# Thread: Simplifying and Factorising Algebraic Fractions

1. ## Simplifying and Factorising Algebraic Fractions

Hi, how do I fully solve this problem?
I've factorised both denominators, but not the numerators.

Thanks

2. Originally Posted by BG5965
Hi, how do I fully solve this problem?
I've factorised both denominators, but not the numerators.

Thanks
$\displaystyle 2x^2-3xy+4x-6y = 2x^2+4x - 6y -3xy = 2x(x+2)-3y(x+2) = (x+2)(2x-3y)$

should $\displaystyle 4x^2+6xy+9y$ be $\displaystyle y^2$ at the end?

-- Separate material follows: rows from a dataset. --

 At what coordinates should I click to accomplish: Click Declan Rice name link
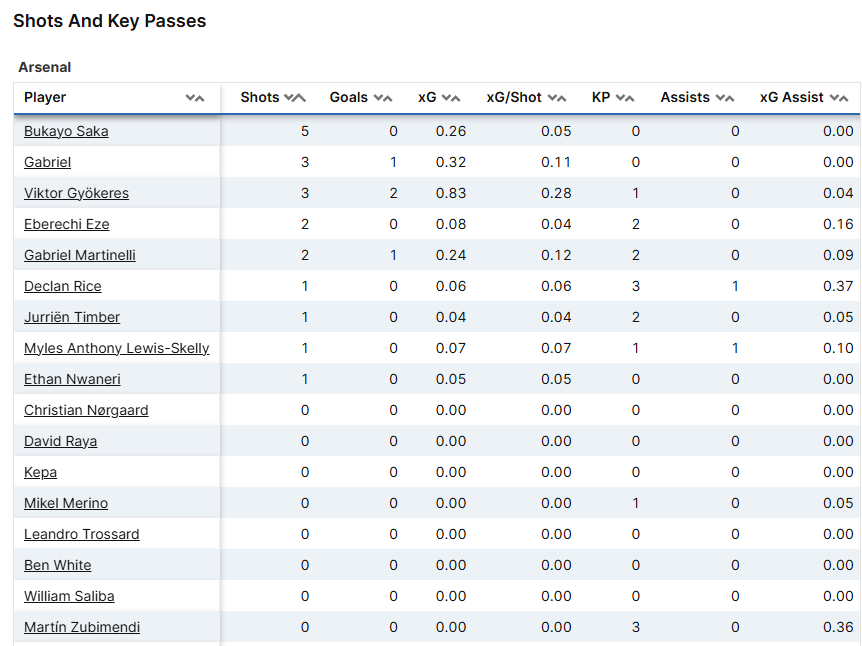click(63, 286)
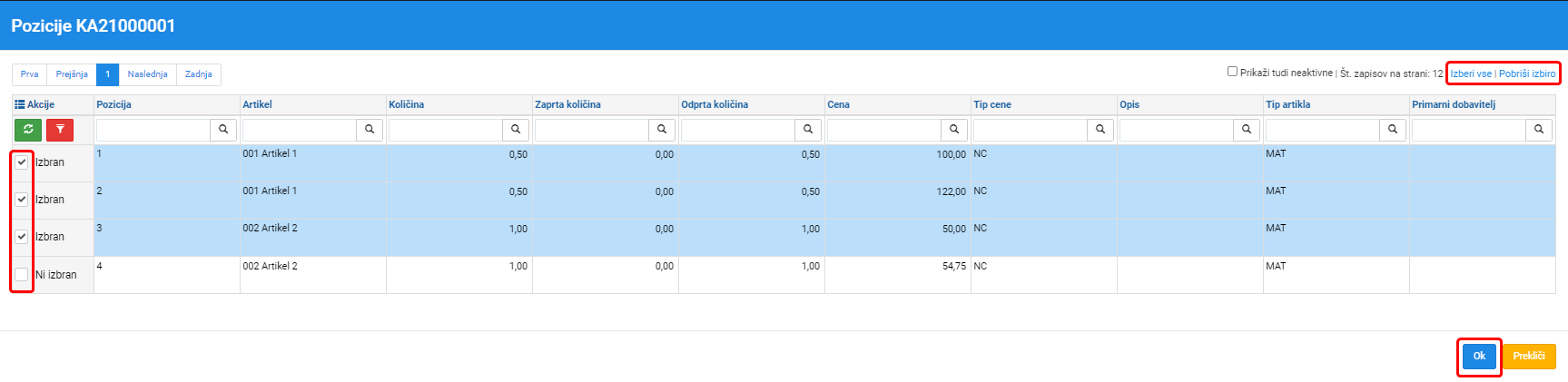Click search icon in Artikel filter
Screen dimensions: 1568x382
pyautogui.click(x=370, y=130)
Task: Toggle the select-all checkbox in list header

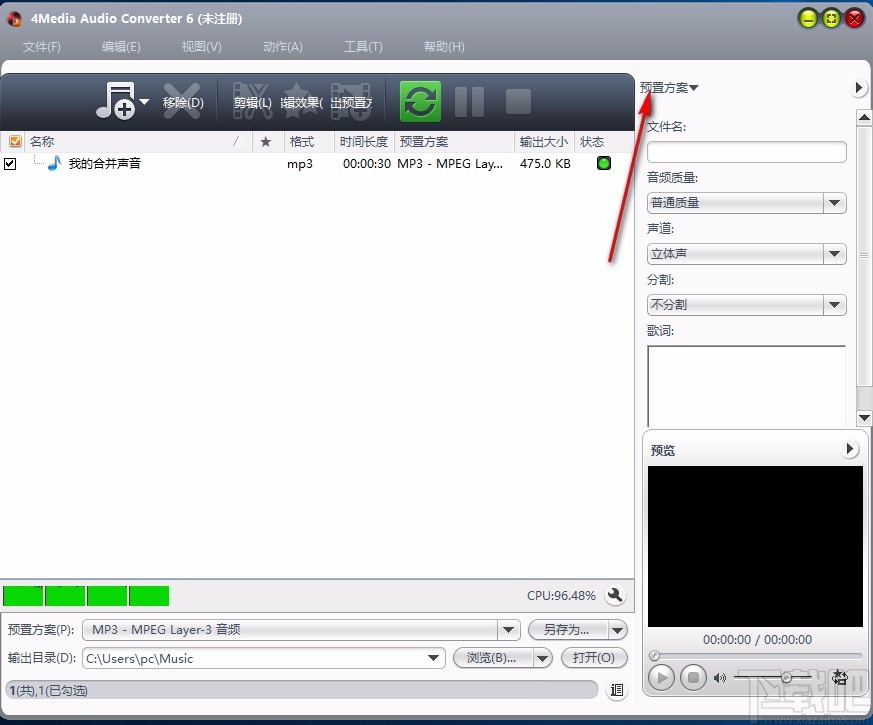Action: [14, 141]
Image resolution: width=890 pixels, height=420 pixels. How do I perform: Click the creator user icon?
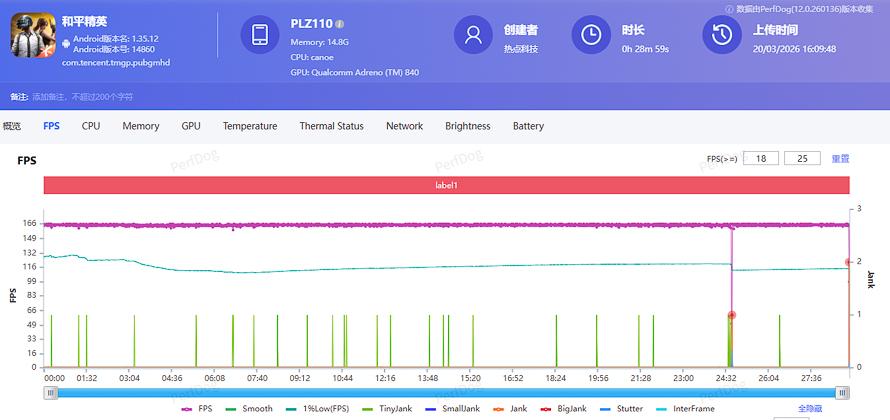[x=473, y=35]
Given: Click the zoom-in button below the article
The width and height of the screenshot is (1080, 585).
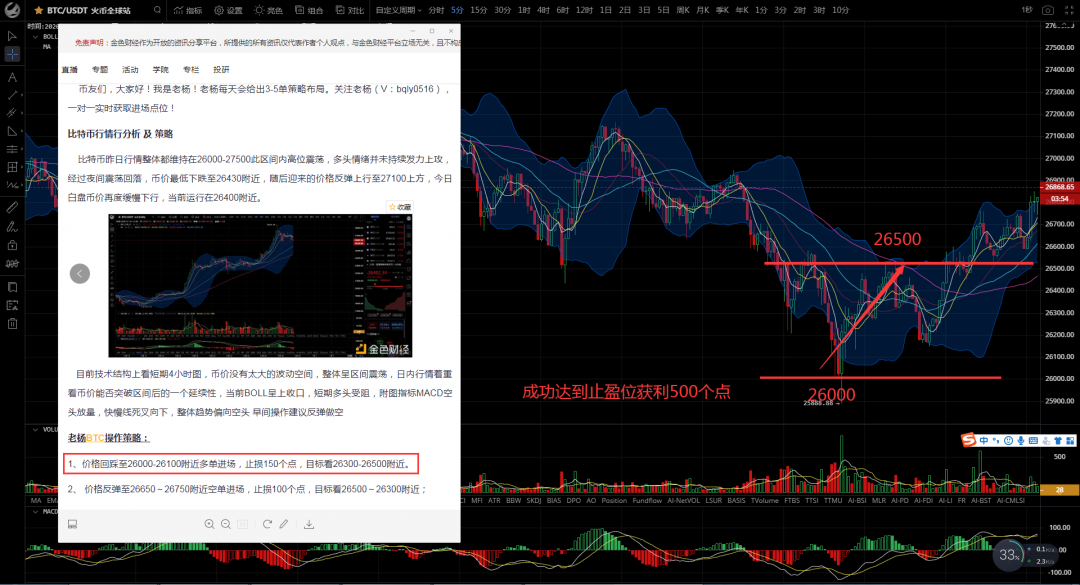Looking at the screenshot, I should tap(211, 523).
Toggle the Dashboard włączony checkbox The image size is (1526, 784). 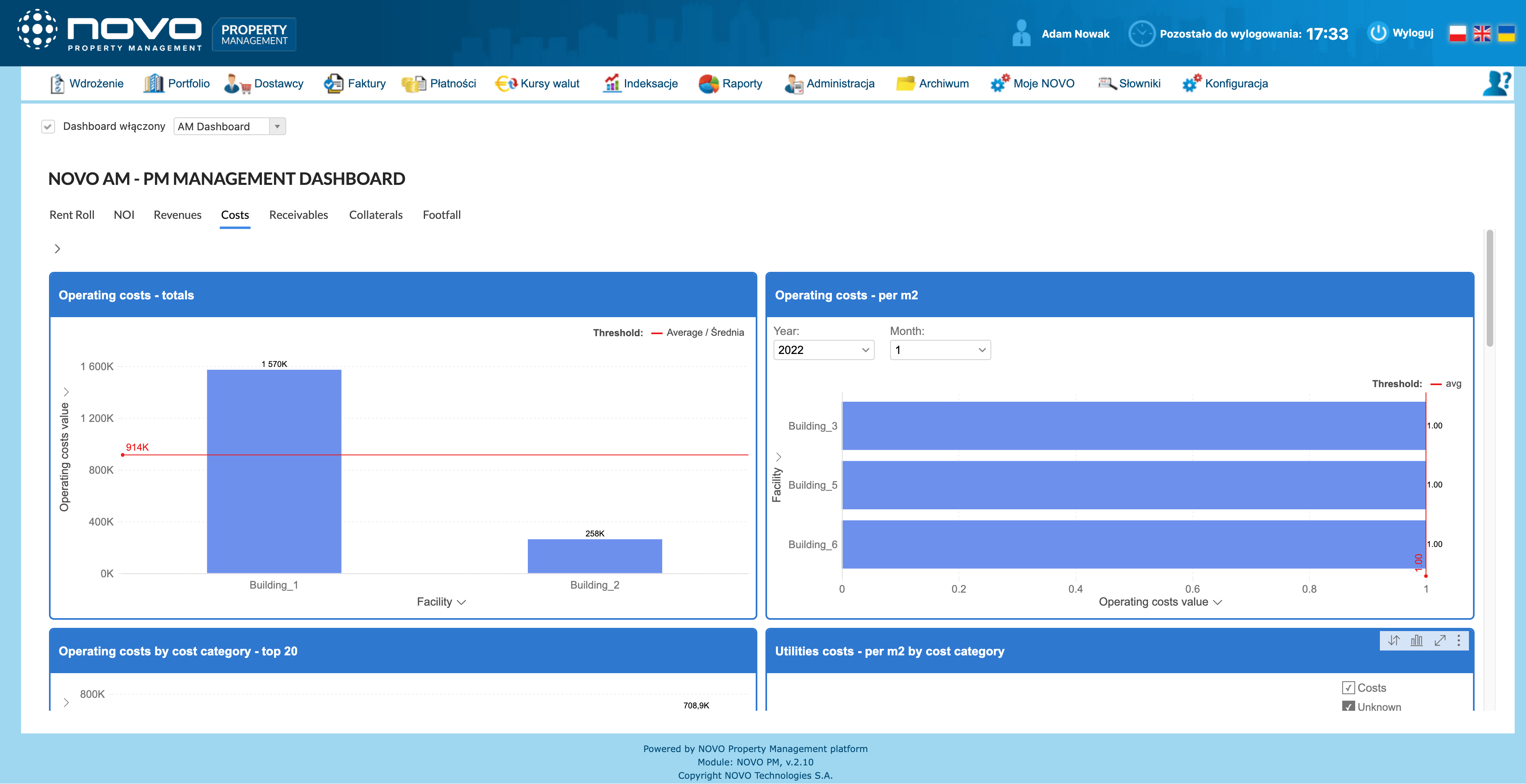click(x=48, y=126)
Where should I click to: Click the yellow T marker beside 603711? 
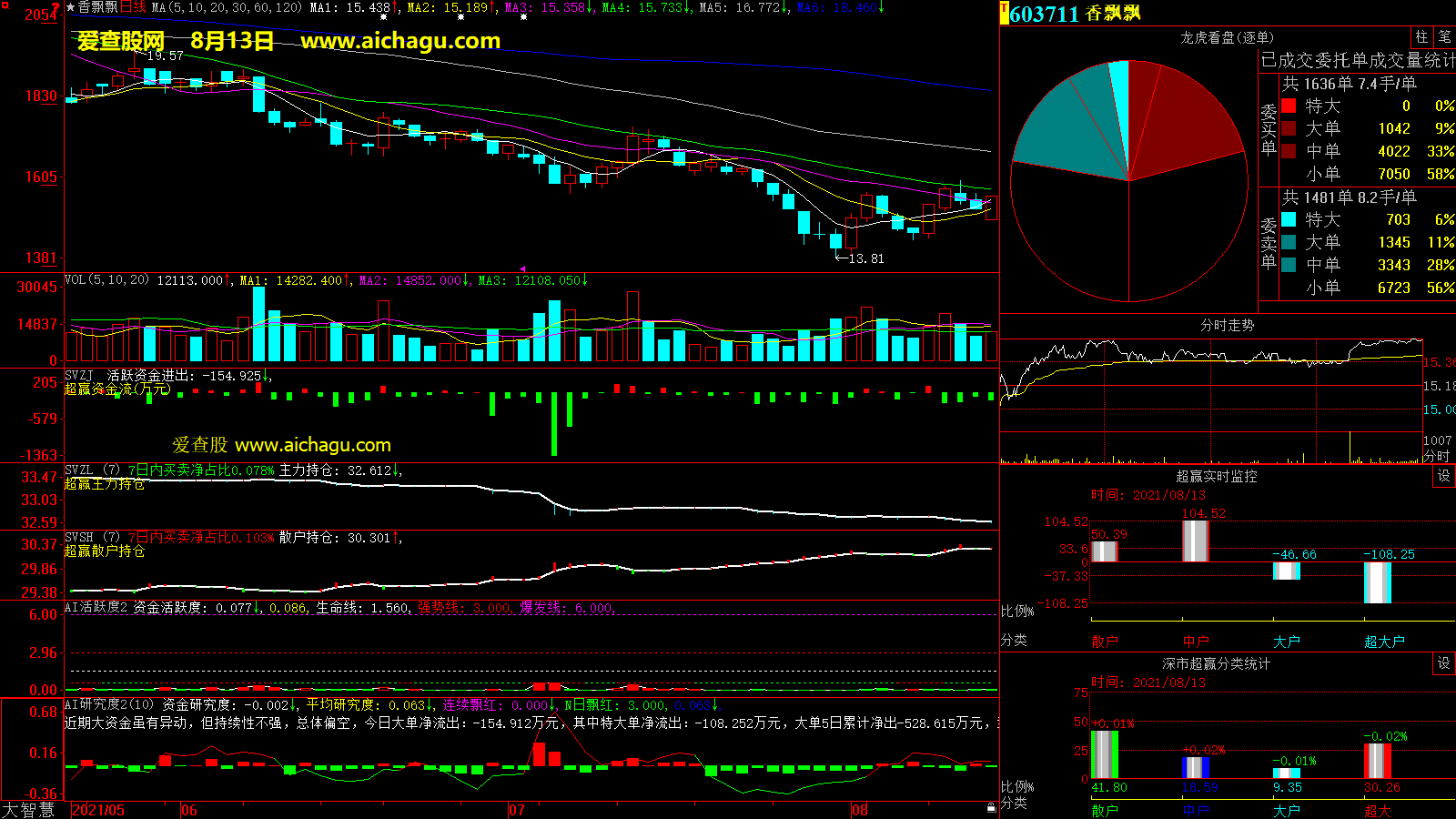tap(1004, 13)
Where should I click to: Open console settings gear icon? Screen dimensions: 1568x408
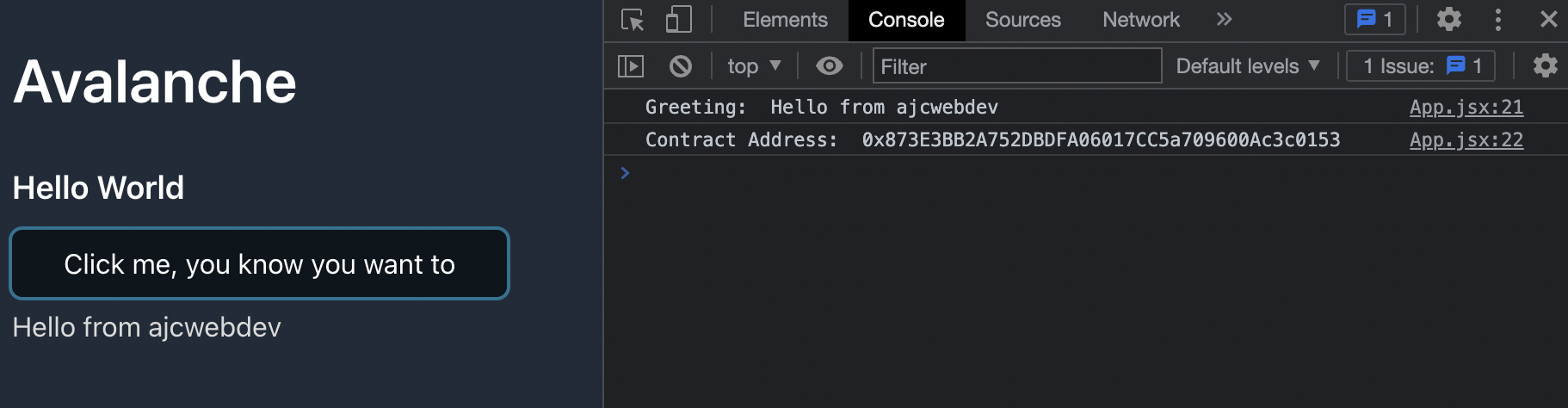pos(1546,66)
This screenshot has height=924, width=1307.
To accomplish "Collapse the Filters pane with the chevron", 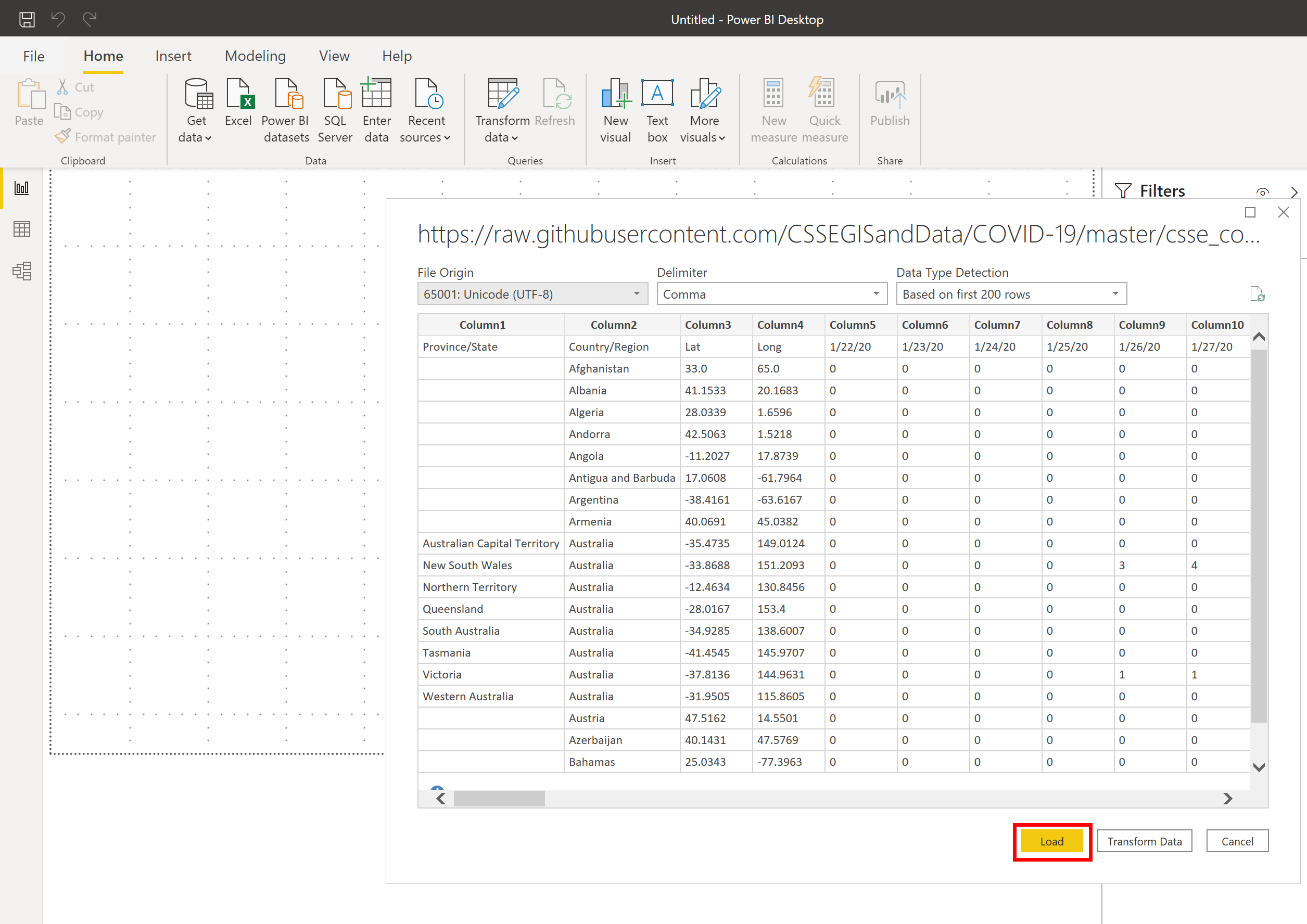I will (1294, 192).
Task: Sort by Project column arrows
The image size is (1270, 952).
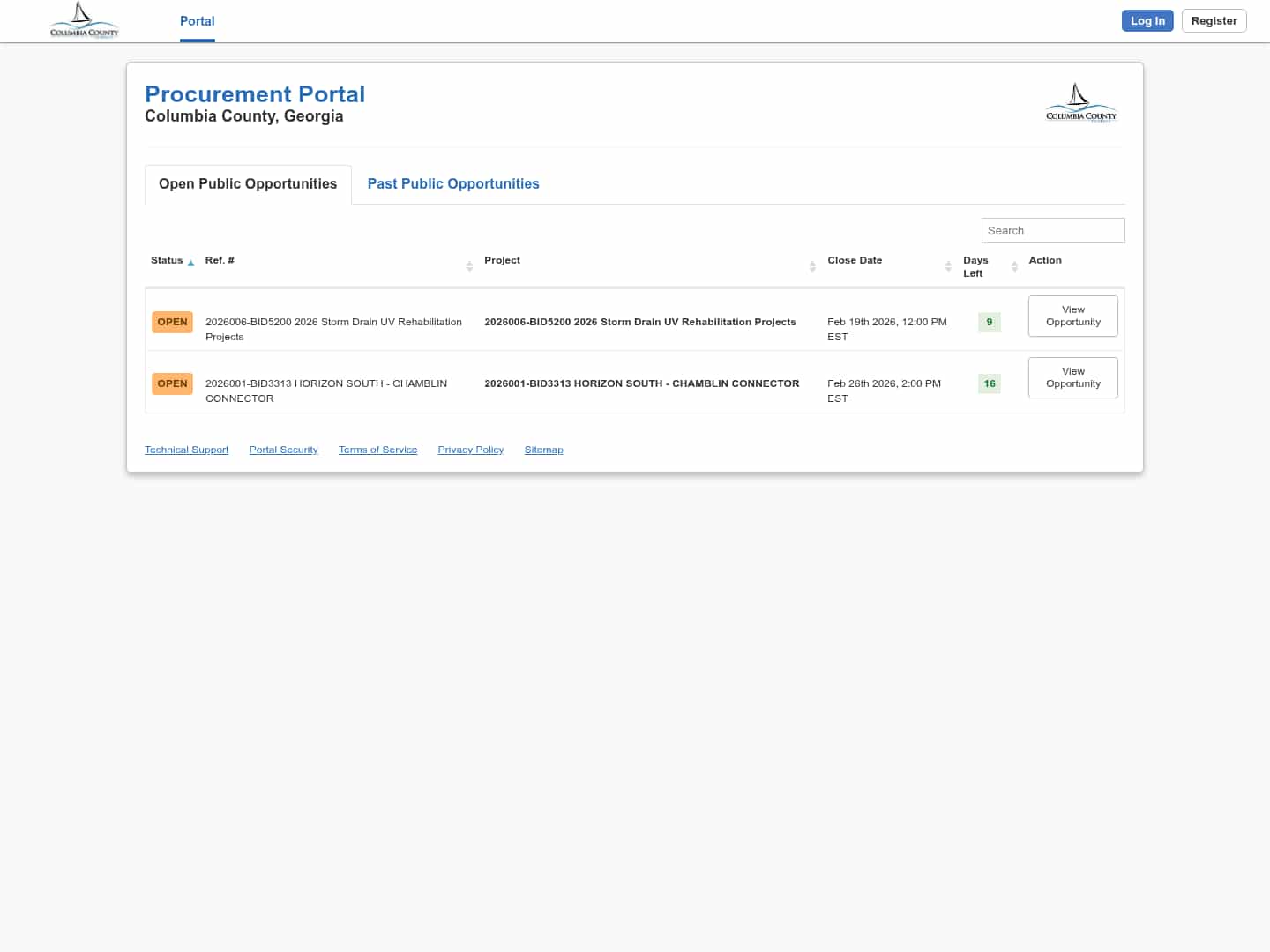Action: (812, 266)
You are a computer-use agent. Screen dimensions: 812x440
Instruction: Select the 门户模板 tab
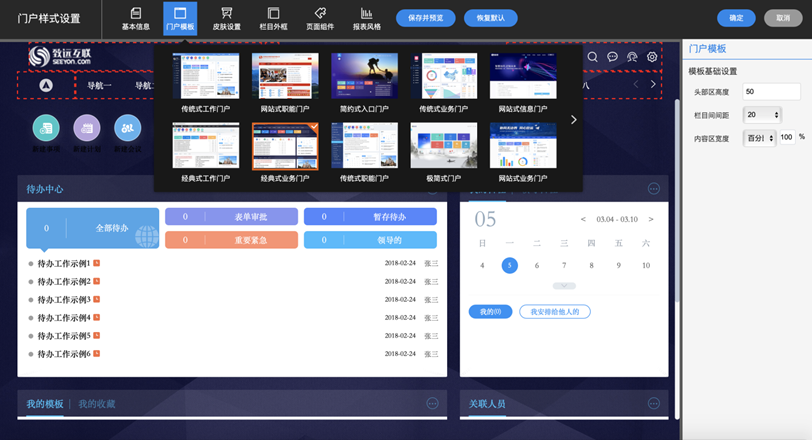point(180,18)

3. Originally Posted by BG5965
I've factorised both denominators, but not the numerators.

You have the following:

. . . . .$\displaystyle \frac{2x^2\, -\, 3xy\, +\, 4x\, -\, 6y}{8x^3\, -\, 27y}\, \times\, \frac{4x^2\, +\, 6xy\, +\, 9y}{x^2\, +\, x\, -\, 2}$

You say that you have factored both of the denominators. I do not see any way of factoring the first denominator, since it is not a difference of squares or cubes, and contains no common factors, so I would be interested in seeing your work for this. I will guess that the other factorization led to the following:

. . . . .$\displaystyle \frac{2x^2\, -\, 3xy\, +\, 4x\, -\, 6y}{8x^3\, -\, 27y}\, \times\, \frac{4x^2\, +\, 6xy\, +\, 9y}{(x\, +\, 2)(x\, -\, 1)}$

To learn how to factor the first numerator, try here. You should get the following:

. . . . .$\displaystyle \frac{(2x\, -\, 3y)(x\, +\, 2)}{8x^3\, -\, 27y}\, \times\, \frac{4x^2\, +\, 6xy\, +\, 9y}{(x\, +\, 2)(x\, -\, 1)}$

Since the last term in the second numerator is not $\displaystyle 9y^2$, I don't see any factoring you can do here, either. So you're stuck with just the one cancellation, and then multiplying the rest out.